Text segment:

Monday, 27 June 2016

Mixing and Stuff


So, yeah. Hi.

I've been mixing my albums.  Finally!  And they're done.  The fabulous Joe Rubel at Pixel (who engineered the recordings) has mixed them.  We did it across four days spread across June.  Having some gaps between mixing sessions was actually really useful as it let us take a break from the mixes and then revisit and tweak them with fresh ears.  I say "we", it was all Joe.  I just said "Yeah, that sounds great" with the odd "Could the piano be a bit more present?" just to liven things up a bit.

It was a really nice experience for me.  Joe is so relaxed and cool that it made what can be, let's face it, quite a dull part of the process for us composers really fun.  It's necessary, it improves the sound of our music but it involves a person doing things that I, at least, have no comprehension of.  I'm not tech savvy, I don't really understand how mixing works.  If I mix, they're always muddy, or sound great in the studio but absolute crap everywhere else.

In the days between sessions I would listen in my studio to the mixes Joe had done, then take them out with me on dog walks and listen on various sets of headphone.  I even listened in the kitchen on my bluetooth Bose speaker.  They sound great on all of them.  I couldn't be happier.

Sadly, that doesn't mean they're ready to release...  The next step is to get them mastered.  Luckily for me, I'm able to get them mastered by John Webber at Air Studios, which is very exciting.  I know that he'll add the sparklywow (a technical term I've picked up from my sister-in-law's sister - an awesome one I'm sure you'll agree) that will be the cherry on the icing of Joe's mixes.

Problem 1: Reproduce the mixing blog post exactly, from "In the days" up to and including "of Joe's mixes.".

Record excerpts:
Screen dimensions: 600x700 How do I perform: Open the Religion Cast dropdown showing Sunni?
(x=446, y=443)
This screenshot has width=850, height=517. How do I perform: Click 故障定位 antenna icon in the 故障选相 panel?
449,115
---
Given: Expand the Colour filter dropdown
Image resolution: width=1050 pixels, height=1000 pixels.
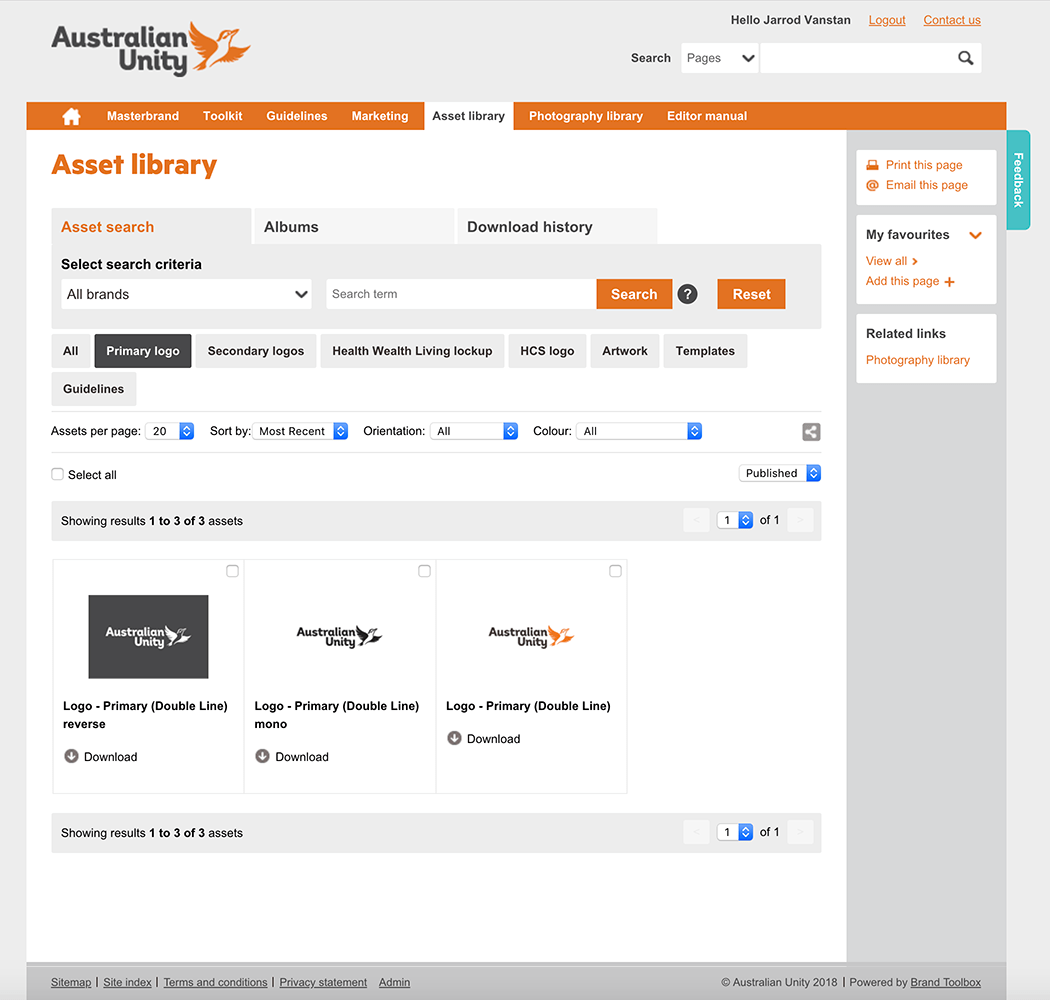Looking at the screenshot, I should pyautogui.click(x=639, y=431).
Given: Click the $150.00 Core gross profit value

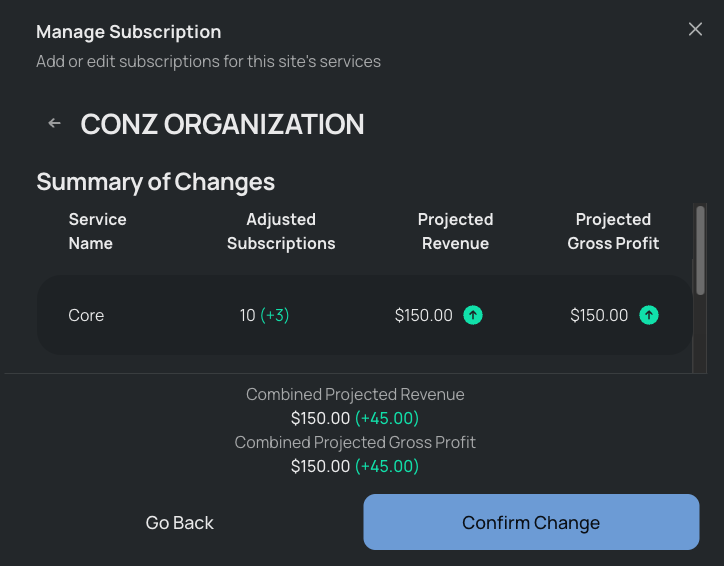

Problem 2: In the rows, write out the lines exactly, from the line with "Given: Expand the Colour filter dropdown" up to and including the line with "Given: Click the", but leave out the pictures.

Written solution 1:
In the days between sessions I would listen in my studio to the mixes Joe had done, then take them out with me on dog walks and listen on various sets of headphone.  I even listened in the kitchen on my bluetooth Bose speaker.  They sound great on all of them.  I couldn't be happier.

Sadly, that doesn't mean they're ready to release...  The next step is to get them mastered.  Luckily for me, I'm able to get them mastered by John Webber at Air Studios, which is very exciting.  I know that he'll add the sparklywow (a technical term I've picked up from my sister-in-law's sister - an awesome one I'm sure you'll agree) that will be the cherry on the icing of Joe's mixes.

Written solution 2:
Given: Expand the Colour filter dropdown
Image resolution: width=1050 pixels, height=1000 pixels.
Looking at the screenshot, I should pyautogui.click(x=639, y=431).
Given: Click the $150.00 Core gross profit value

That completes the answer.